Et ensemble, ils reconnaissent la douloureuse vérité : nous n’avons pas résisté à un seul siècle. Notre Plus jamais ça a suffi pendant 77 ans. Le mal nous a manqué. Il renaît. Encore et maintenant !

Ceci est compris par tous les pays et nations qui soutiennent l’Ukraine aujourd’hui. Et malgré le nouveau masque de la bête, ils l’ont reconnu. Parce que, contrairement à certains, ils se souviennent de ce pour quoi nos ancêtres se sont battus et contre quoi ils se sont battus. Ils n’ont pas confondu le premier avec le second, n’ont pas changé de place, n’ont pas oublié.

Les Polonais n’ont pas oublié, sur les terres desquels les nazis ont commencé leur marche et ont tiré le premier coup de feu de la Seconde Guerre mondiale. Je n’ai pas oublié comment le mal vous accuse d’abord, vous provoque, vous traite d’agresseur, puis attaque à 4h45 du matin en disant que c’est de la légitime défense. Et ils ont vu comment cela se répétait sur notre terre. Ils se souviennent de la Varsovie détruite par les nazis. Et ils voient ce qui a été fait à Marioupol.

Le peuple britannique n’a pas oublié comment les nazis ont anéanti Coventry, qui a été bombardée 41 fois. Comment sonnait la « Sonate au clair de lune » de la Luftwaffe, lorsque la ville était bombardée en continu pendant 11 heures. Comment son centre historique, ses usines, sa cathédrale Saint-Michel ont été détruits. Et ils ont vu des missiles frapper Kharkiv. Comment son centre historique, ses usines et la cathédrale de l’Assomption ont été endommagés. Ils se souviennent que Londres a été bombardée pendant 57 nuits d’affilée. Rappelez-vous comment les V-2 ont frappé Belfast, Portsmouth, Liverpool. Et ils voient des missiles de croisière frapper Mykolaïv, Kramatorsk, Tchernihiv. Ils se souviennent comment Birmingham a été bombardée. Et ils voient sa ville sœur Zaporizhzhia être endommagée.

Les Néerlandais s’en souviennent. Comment Rotterdam est devenue la première ville à être complètement détruite lorsque les nazis ont largué 97 tonnes de bombes sur elle.

Les Français s’en souviennent. Souvenez-vous d’Oradour-sur-Glane, où les SS ont brûlé vifs un demi-millier de femmes et d’enfants. Pendaisons de masse à Tulle, massacre dans le village d’Ascq. Des milliers de personnes lors d’un rassemblement de résistance à Lille occupée. Ils ont vu ce qui a été fait à Bucha, Irpin, Borodyanka, Volnovakha et Trostyanets. Ils voient l’occupation de Kherson, Melitopol, Berdyansk et d’autres villes où les gens n’abandonnent pas. Et des milliers d’entre eux vont à des rassemblements pacifiques, qui sont au-delà du pouvoir des occupants, et tout ce qu’ils peuvent faire est de tirer sur les civils.
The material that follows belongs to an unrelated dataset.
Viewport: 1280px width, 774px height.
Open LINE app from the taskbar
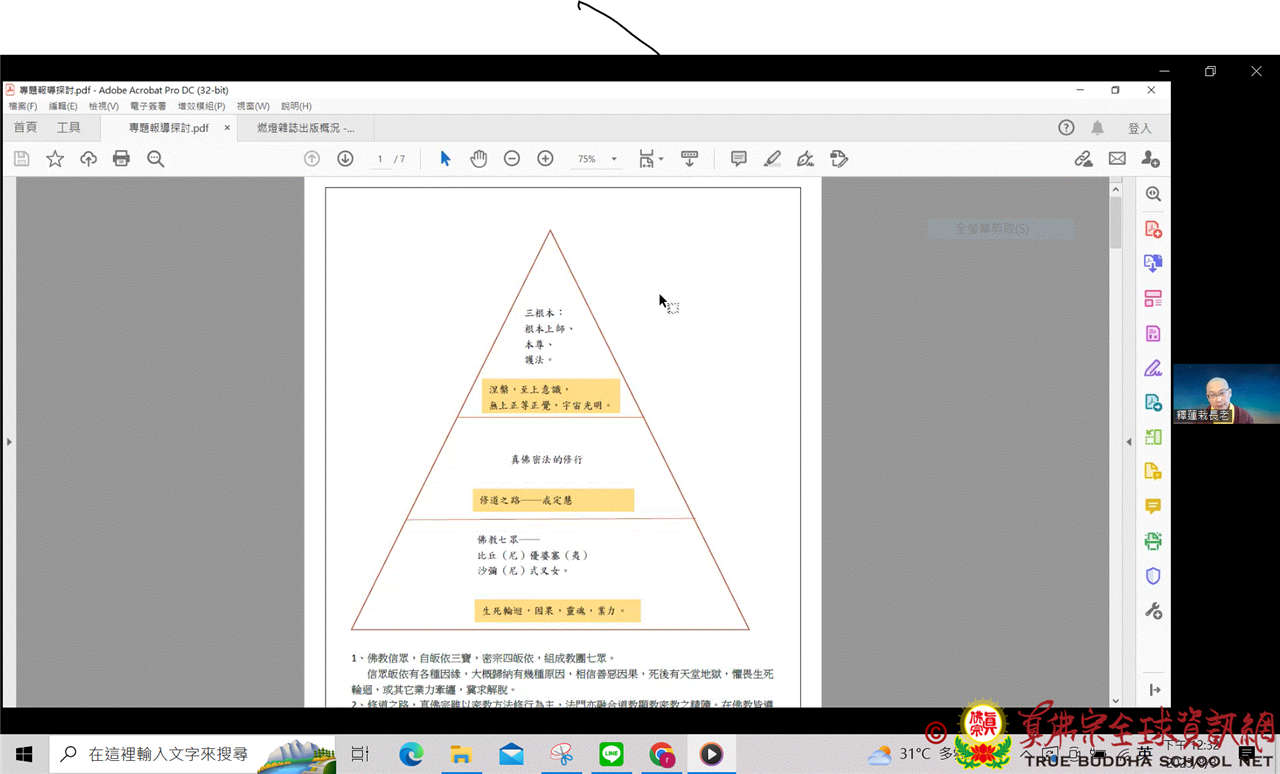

Les Tchèques ne l’ont pas oublié. Comment en moins d’une journée, les nazis ont détruit Lidice, ne laissant que des cendres du village. Ils ont vu Popasna détruite. Il n’en reste même pas de cendres. Les Grecs, qui ont survécu aux massacres et aux exécutions sur tout le territoire, au blocus et à la Grande Famine, n’ont pas oublié.

Cela est rappelé par les Américains qui ont combattu le mal sur deux fronts. Qui a passé Pearl Harbor et Dunkerque avec les Alliés. Et ensemble, nous traversons de nouvelles batailles non moins difficiles.

Tous les survivants de l’Holocauste s’en souviennent – comment une nation peut en haïr une autre.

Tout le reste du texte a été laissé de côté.